**What the exercise asks**. Please give the items as a Markdown table with the columns Row and Line, from the start through the line containing "pos(82,447)", inclusive. Skip blank lines and leave the pictures out.

(Item position entries)

* * * * * * *

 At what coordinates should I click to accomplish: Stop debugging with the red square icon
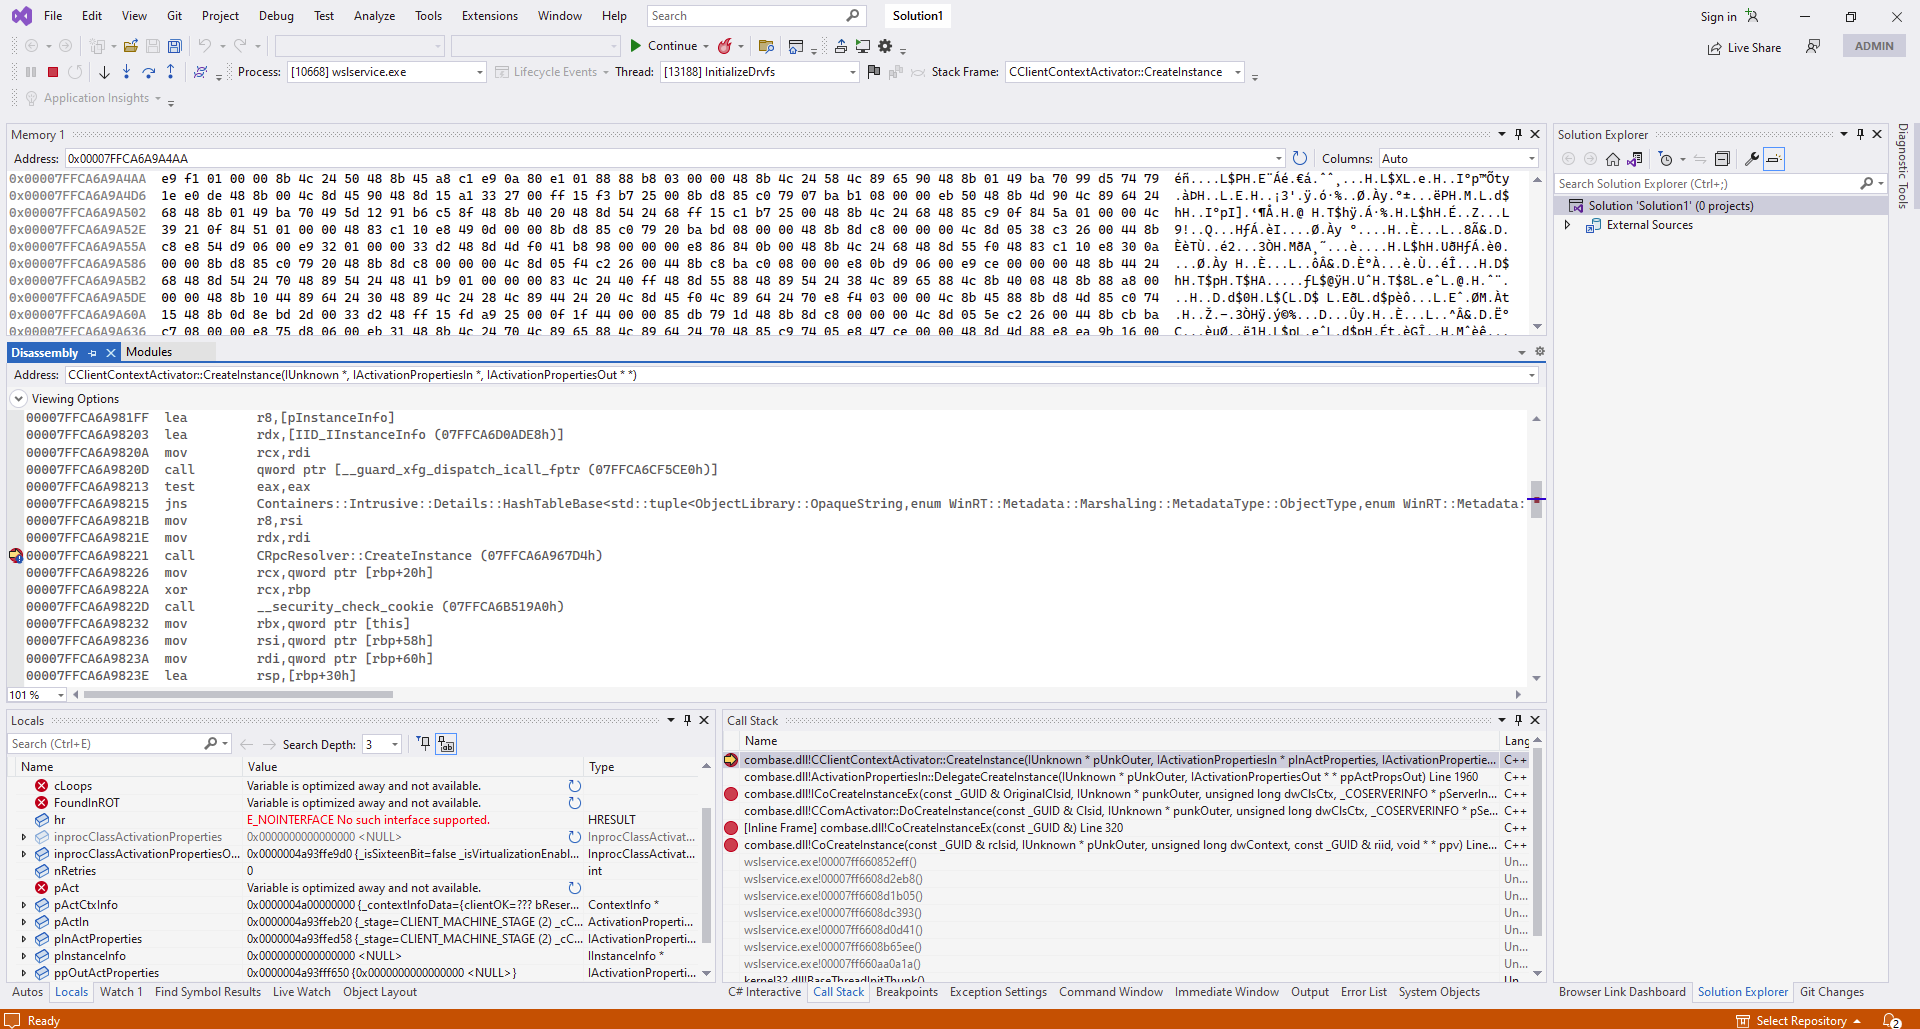(x=52, y=71)
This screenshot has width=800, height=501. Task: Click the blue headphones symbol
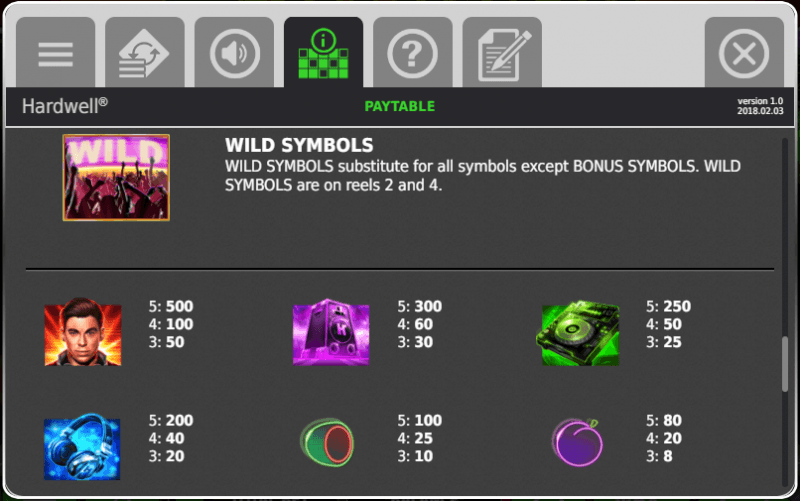pos(82,447)
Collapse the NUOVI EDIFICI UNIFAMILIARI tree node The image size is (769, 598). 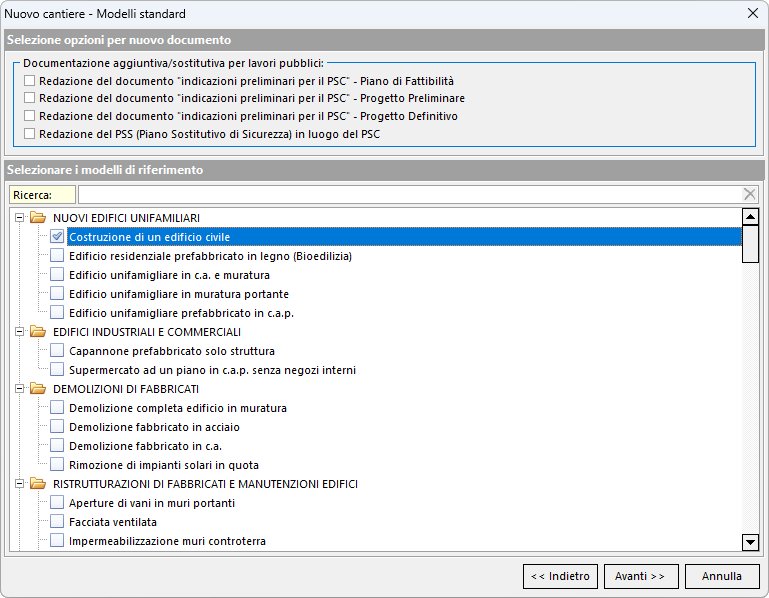[x=20, y=218]
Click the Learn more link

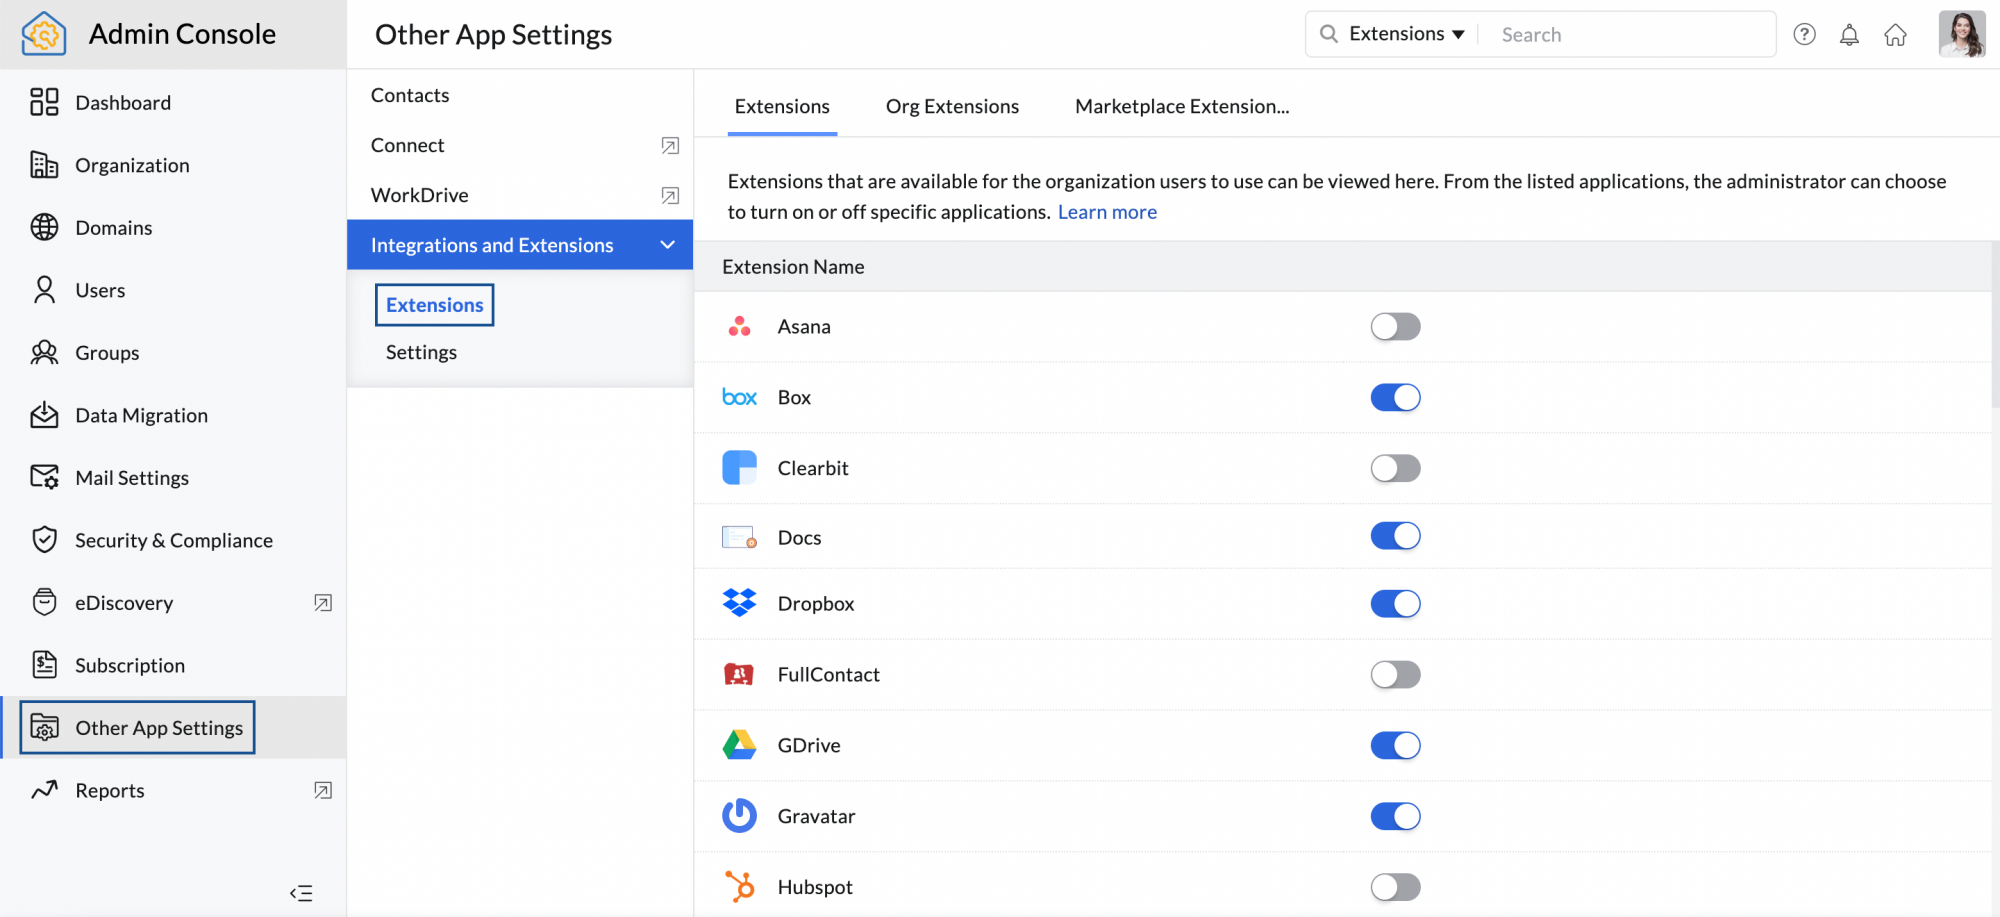coord(1107,211)
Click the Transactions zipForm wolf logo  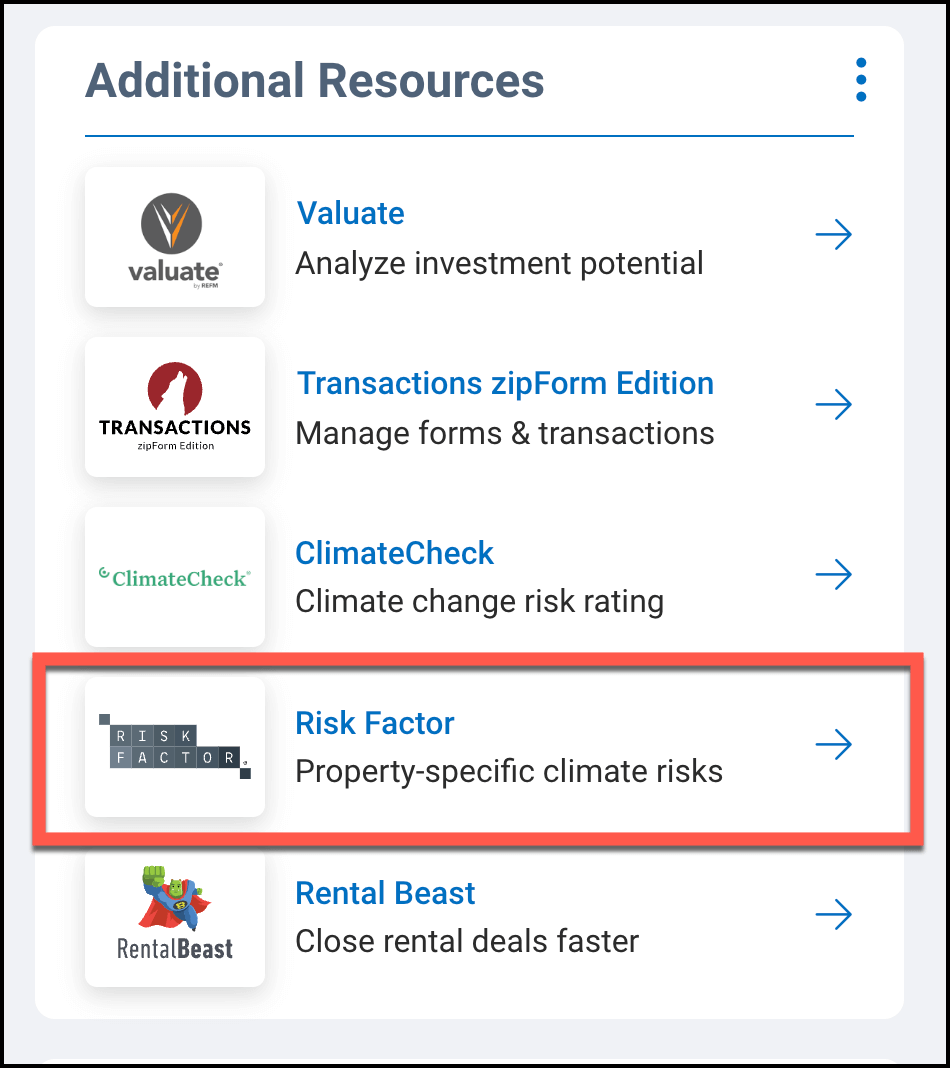click(x=175, y=407)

* * * * * * *

**Solution to the exercise**.
| Row | Line |
|---|---|
| 1 |  At what coordinates should I click to accomplish: Stop debugging with the red square icon |
| 2 | (x=52, y=71) |
| 3 | This screenshot has width=800, height=501. Task: Click the blue headphones symbol |
| 4 | pos(82,447) |